Major hurdles – and rewards – as China and Philippines try to forge deal to share South China Sea resources
If the two sides manage to reach an agreement, an outcome that is far assured given the myriad political and legal complexities, it could radically alter the dynamics of a vexing geopolitical dispute
Ahead of President Xi Jinping’s expected visit to Manila in November, the Philippines and China have taken a major step towards resolving their maritime disputes. Last month, the Philippine government announced the formation of a technical working group to iron out the legality of a resource sharing agreement with China in the South China Sea.
By the end of September, the two neighbours expect to finalise a basic framework for a joint exploration agreement in their overlapping areas of claim.
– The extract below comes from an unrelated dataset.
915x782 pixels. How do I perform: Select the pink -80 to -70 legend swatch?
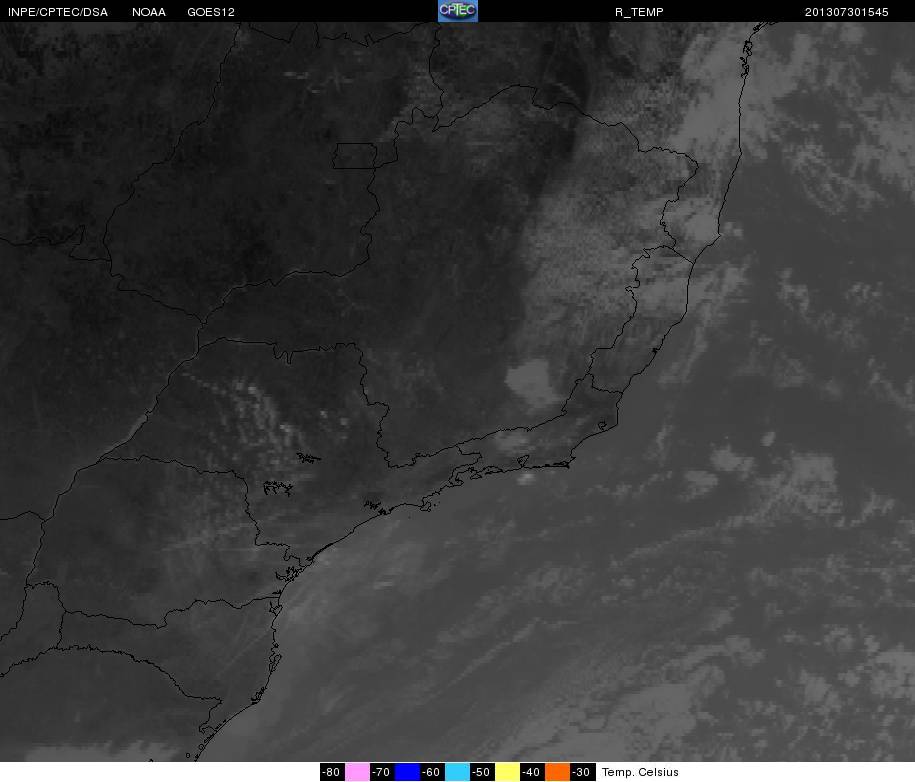point(357,771)
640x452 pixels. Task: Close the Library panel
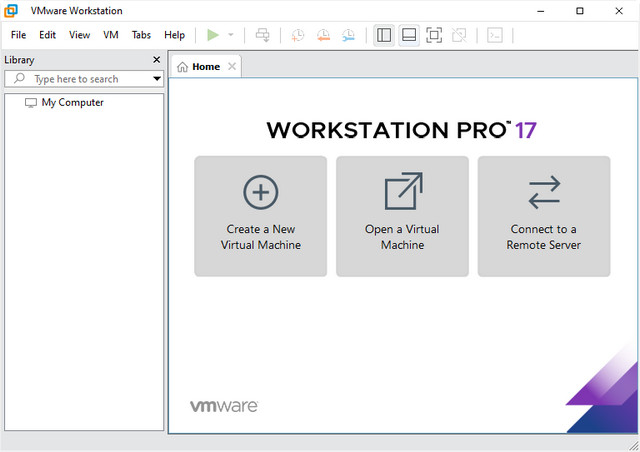click(156, 60)
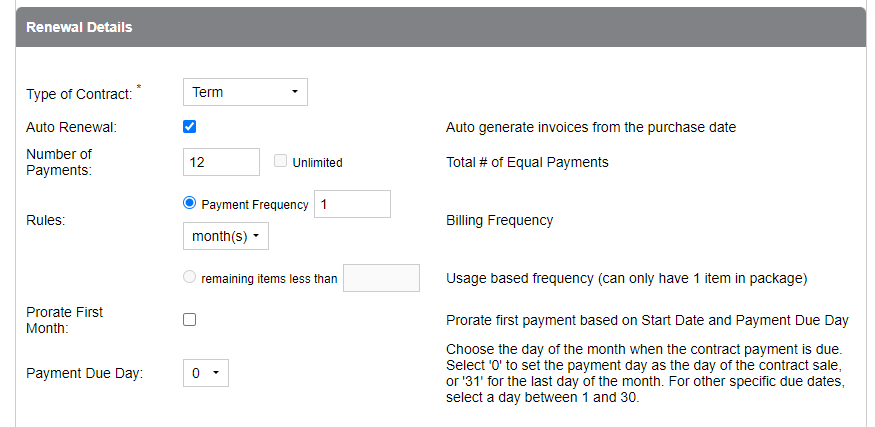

The big prize is the disputed Reed Bank, located within the Philippines’ exclusive economic zone (EEZ), as well as China’s nine-dash-line claim that encircled as much as 90 per cent of the South China Sea.
Given the political sensitivity and legal complexity of the issue, the Philippines and China are looking at a joint exploration scheme as a preliminary step before an actual Joint Development Agreement (JDA) in the South China Sea.
If the two sides manage to pull off a resource sharing deal, an outcome that is far assured, it could radically alter the dynamics of the most vexing geopolitical dispute of the century.
From China’s point of view, any resource sharing arrangement builds on Deng Xiaoping’s age-old formula of peaceful dispute management with neighbours: “[S]overeignty remains ours; shelve disputes; pursue joint development.”
Drawing in Deng’s advice, the Jiang Zemin and Hu Jintao administrations managed to resolve 17 of 23 border disputes, particularly those in continental Asia. As a compromise, China either reduced the scope of its claims or, in few cases, abandoned its original claims.